Cineast Movie Previews: 'Tomorrowland' and 'Poltergeist'
Cineast offers previews of the new movies Tomorrowland and Poltergeist.
Tomorrowland
George Clooney stars as genius scientist Frank Walker and Britt Robertson is Casey Newton, a young woman who accidentally discovers what Clooney is up to. It has something to do with time travel or an alternate universe—a magical, super-advanced place that becomes accessible through touching a small transponder: Tomorrowland. The film is a kind of riff on The Wizard of Oz, although obviously filtered through a bright-eyed, optimistic, Magic Kingdom mentality (this is a Disney picture, after all, and the original Tomorrowland is a district of Disneyworld—I mention that in case you’re one of the seven people who didn’t know it already). Tomorrowland could pull off a pretty neat trick for Disney. Because we all know that Walt Disney’s vision for the future, as evidenced by Disneyworld’s Tomorrowland and by EPCOT, never did come to pass. Very few of us live in geodesic domes, few of us have traveled to outer space, and very few get around on monorails. As a result, Tomorrowland at the Magic Kingdom and EPCOT have come to be kind of ironic repositories of gee-whiz ’60s futurism. But what if, as the film Tomorrowland suggests, Disney’s vision DID come to pass, and we just aren’t able to see it?

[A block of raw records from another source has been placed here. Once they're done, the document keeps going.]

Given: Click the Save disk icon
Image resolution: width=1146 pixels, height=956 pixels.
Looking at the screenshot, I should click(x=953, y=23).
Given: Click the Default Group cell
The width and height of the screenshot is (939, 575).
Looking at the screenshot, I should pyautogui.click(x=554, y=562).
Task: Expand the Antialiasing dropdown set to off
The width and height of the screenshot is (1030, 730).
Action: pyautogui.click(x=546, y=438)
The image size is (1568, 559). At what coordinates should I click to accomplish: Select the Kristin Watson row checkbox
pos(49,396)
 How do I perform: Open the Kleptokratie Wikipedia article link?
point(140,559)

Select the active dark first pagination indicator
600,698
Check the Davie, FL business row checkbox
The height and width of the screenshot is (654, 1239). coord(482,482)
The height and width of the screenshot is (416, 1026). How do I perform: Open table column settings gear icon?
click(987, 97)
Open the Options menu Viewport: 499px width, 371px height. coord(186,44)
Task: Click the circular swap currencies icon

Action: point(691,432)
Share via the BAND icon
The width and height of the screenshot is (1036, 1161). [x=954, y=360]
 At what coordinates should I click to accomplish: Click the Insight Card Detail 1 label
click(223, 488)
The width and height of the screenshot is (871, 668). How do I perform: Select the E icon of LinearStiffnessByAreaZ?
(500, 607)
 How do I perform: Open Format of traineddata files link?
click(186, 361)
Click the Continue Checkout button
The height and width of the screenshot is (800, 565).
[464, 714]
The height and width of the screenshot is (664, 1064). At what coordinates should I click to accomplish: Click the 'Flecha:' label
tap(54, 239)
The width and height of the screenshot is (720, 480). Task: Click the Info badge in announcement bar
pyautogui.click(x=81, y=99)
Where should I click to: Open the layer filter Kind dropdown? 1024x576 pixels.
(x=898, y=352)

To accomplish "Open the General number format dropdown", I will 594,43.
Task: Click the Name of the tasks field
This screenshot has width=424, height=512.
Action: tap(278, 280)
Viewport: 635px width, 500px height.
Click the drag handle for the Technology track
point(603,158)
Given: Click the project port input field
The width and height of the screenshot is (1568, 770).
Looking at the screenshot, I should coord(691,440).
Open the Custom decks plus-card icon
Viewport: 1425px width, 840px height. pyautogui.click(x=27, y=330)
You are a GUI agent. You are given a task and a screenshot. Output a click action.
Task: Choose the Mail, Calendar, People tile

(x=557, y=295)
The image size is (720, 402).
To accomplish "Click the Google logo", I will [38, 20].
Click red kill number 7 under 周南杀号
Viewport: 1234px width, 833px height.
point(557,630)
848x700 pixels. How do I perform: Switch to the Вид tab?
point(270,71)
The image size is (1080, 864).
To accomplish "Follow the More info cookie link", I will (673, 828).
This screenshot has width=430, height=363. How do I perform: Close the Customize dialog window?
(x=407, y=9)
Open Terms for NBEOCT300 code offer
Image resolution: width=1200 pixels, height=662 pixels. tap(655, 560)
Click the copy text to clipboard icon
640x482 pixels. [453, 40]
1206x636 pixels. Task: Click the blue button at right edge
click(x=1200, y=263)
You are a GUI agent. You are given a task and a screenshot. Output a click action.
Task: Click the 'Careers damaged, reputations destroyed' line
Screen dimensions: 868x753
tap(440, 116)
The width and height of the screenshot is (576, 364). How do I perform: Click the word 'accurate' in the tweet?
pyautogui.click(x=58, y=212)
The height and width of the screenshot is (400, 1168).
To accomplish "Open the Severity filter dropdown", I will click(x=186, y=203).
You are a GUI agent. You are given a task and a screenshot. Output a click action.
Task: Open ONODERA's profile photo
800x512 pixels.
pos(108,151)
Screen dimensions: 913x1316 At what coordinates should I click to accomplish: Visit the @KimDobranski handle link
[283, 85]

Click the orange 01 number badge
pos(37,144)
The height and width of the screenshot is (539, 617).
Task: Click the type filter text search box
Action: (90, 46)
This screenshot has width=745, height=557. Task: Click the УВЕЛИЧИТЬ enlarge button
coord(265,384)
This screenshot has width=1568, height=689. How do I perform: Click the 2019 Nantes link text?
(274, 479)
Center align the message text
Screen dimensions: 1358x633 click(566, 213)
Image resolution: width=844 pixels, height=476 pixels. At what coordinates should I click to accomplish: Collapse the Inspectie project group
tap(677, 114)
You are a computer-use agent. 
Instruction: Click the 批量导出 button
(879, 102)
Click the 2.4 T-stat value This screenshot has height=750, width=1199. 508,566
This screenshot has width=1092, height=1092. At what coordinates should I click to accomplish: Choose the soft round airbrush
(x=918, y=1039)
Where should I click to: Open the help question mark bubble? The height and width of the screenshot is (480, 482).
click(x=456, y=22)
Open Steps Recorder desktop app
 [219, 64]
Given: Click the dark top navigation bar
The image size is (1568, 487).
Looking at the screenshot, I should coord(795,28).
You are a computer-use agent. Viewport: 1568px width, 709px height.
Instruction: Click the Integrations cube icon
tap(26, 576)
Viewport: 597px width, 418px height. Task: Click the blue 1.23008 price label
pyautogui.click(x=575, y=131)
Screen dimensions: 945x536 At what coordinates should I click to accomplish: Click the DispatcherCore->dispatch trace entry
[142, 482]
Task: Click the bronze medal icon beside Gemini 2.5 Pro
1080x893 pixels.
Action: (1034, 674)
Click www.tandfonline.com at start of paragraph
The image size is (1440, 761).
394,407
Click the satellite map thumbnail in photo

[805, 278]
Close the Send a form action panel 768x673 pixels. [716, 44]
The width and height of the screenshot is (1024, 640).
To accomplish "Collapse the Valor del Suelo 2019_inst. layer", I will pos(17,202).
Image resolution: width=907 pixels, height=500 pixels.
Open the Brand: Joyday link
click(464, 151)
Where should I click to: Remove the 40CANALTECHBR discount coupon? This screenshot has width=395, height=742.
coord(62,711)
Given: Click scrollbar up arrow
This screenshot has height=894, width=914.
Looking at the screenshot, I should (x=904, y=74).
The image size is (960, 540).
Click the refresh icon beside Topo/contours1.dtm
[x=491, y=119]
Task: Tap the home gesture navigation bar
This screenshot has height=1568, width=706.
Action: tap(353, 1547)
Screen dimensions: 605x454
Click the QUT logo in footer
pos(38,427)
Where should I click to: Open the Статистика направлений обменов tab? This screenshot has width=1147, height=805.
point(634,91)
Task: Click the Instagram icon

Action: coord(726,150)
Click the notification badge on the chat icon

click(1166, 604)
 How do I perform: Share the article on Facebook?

The film could serve to reboot the theme park without Disney having to change any Tomorrowland details at all. Those Disney folks are pretty sneaky.
Poltergeist
There are lots of reasons to NOT do a remake of Poltergeist. For starters, the 1982 original is a modern-day classic—how could it not be when it features the freaky Zelda May Rubinstein as the psychic medium Tangina Barrons (“Go into the light!”)? You’re not going to find another Zelda May. Then there’s a technical issue: in the original, the daughter first senses the presence of the poltergeists through the snow on the TV screen—that which you used to see if you turned on the TV in the middle of the night after the stations ended their broadcasts. Well, snow doesn’t appear any more with such regularity, so in the new film they have to settle for a wildly malfunctioning TV, which is a touch on the nose because it’s too obvious—you wouldn’t need any special clairvoyance to know something strange was happening if your TV was going that berserk. Then there’s the well-known Poltergeist curse—the unhappy fates that befell some of the actors in the original film. Look it up. I could go on. Apparently, the makers of the new Poltergeist feel that there’s a good reason to update the film to the present day and fill it with all of the horror gimmicks that have appeared since 1982. Will audiences agree?